Marcello devient obsédé par la femme de Quadri, Anna (Dominique Sanda) : les détails exacts de la mission ne se révèlent que lentement, provoquant le mécontentement de Marcello. Sa conscience est spatiale : on voyage entre les vastes vides des immeubles fascistes-modernistes, un hôpital psychiatrique à ciel ouvert où son père est interné, et une salle de bal bondée de danseurs parisiens, où sa femme danse joue contre joue avec son amant.
Tout cet imaginaire est rythmé par la vision à la fois freudienne et marxiste de Bernardo Bertolucci : le fascisme est la matrice historique des pulsions libidinales et violentes, atomisée dans la pratique des individus qui l'exercent, institutionnellement ou non, comme Marcello – même s'il a vie passée cachant son identité derrière la façade anodine d'un conformiste parfait, se comportant de la manière la moins aberrante possible, en un mot, normale.
Pour le public brésilien, un moment privilégié : une apparition brève et fugace de Joel Barcelos, acteur emblématique du Cinéma Novo, dans le groupe d'élèves du Professeur Quadri. le conformiste est un film sur le temps qui passe et le pouvoir du destin, mais, comme son réalisateur, ne converge pas vers une catharsis positive, comme dans les tragédies grecques : au lieu du destin, l'inconscient historique de Marcello se détache.
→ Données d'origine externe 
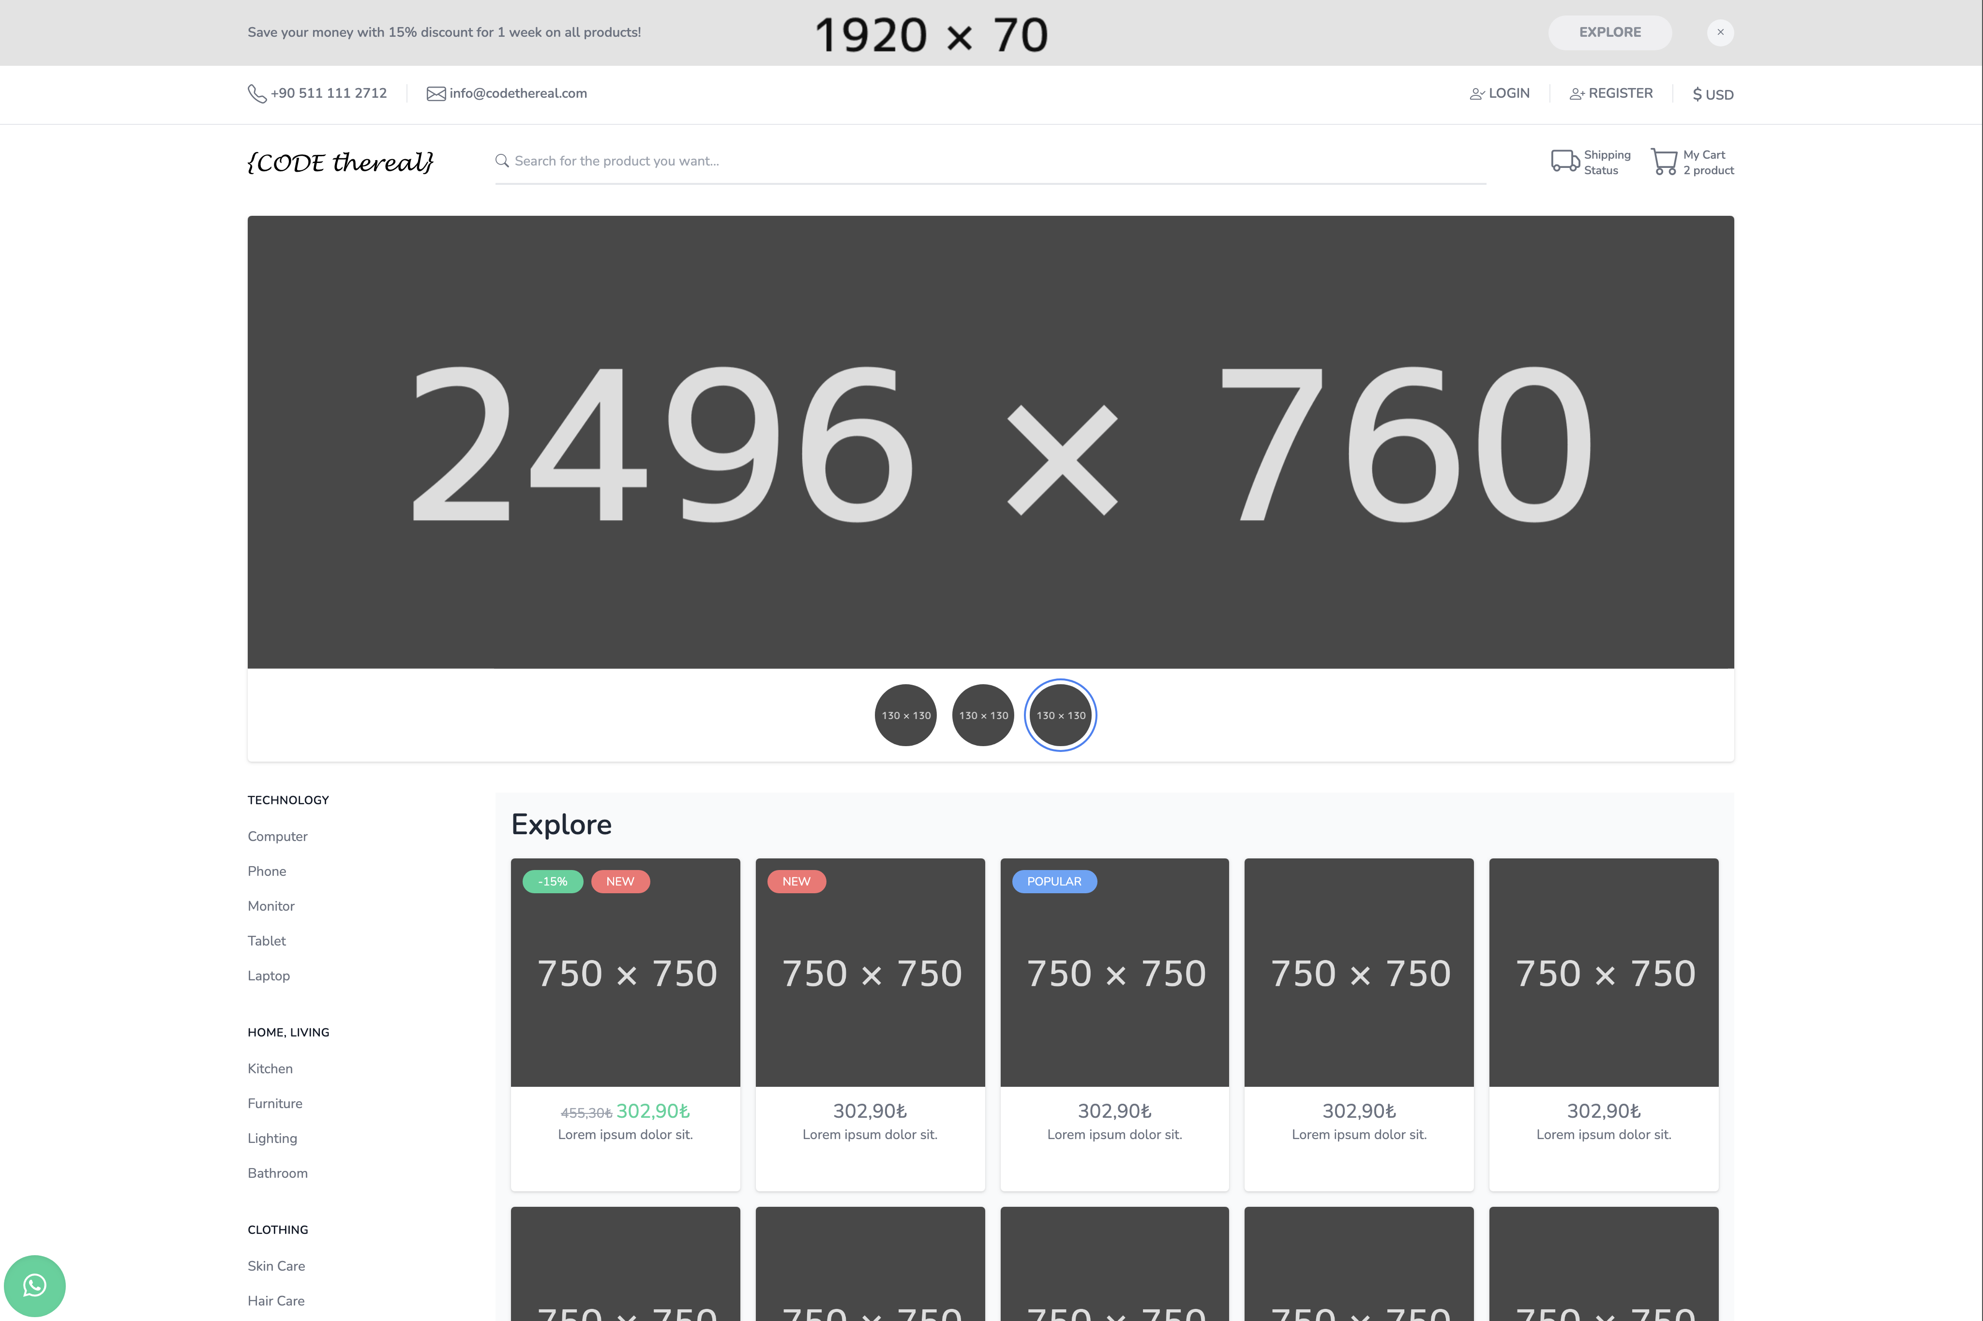Open the My Cart icon

point(1664,162)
Vers la fin, il regarde sa jeune fille, puis entre dans la Rome dévastée qu'il a contribué à créer.
*João Lanari Bo Professeur de Cinéma à la Faculté de Communication de l'Université de Brasilia (UnB).
Référence
le conformiste
Italie \ France \ Allemagne, 1970, 107 minutes
Réalisé par : Bernardo Bertolucci
Scénario : Alberto Moravia, Bernardo Bertolucci
Photographie : Vittorio Storaro
Avec : Jean-Louis Trintignant, Pierre Clementi, Stefania Sandrelli, Enzo Tarascio, Dominique Sanda.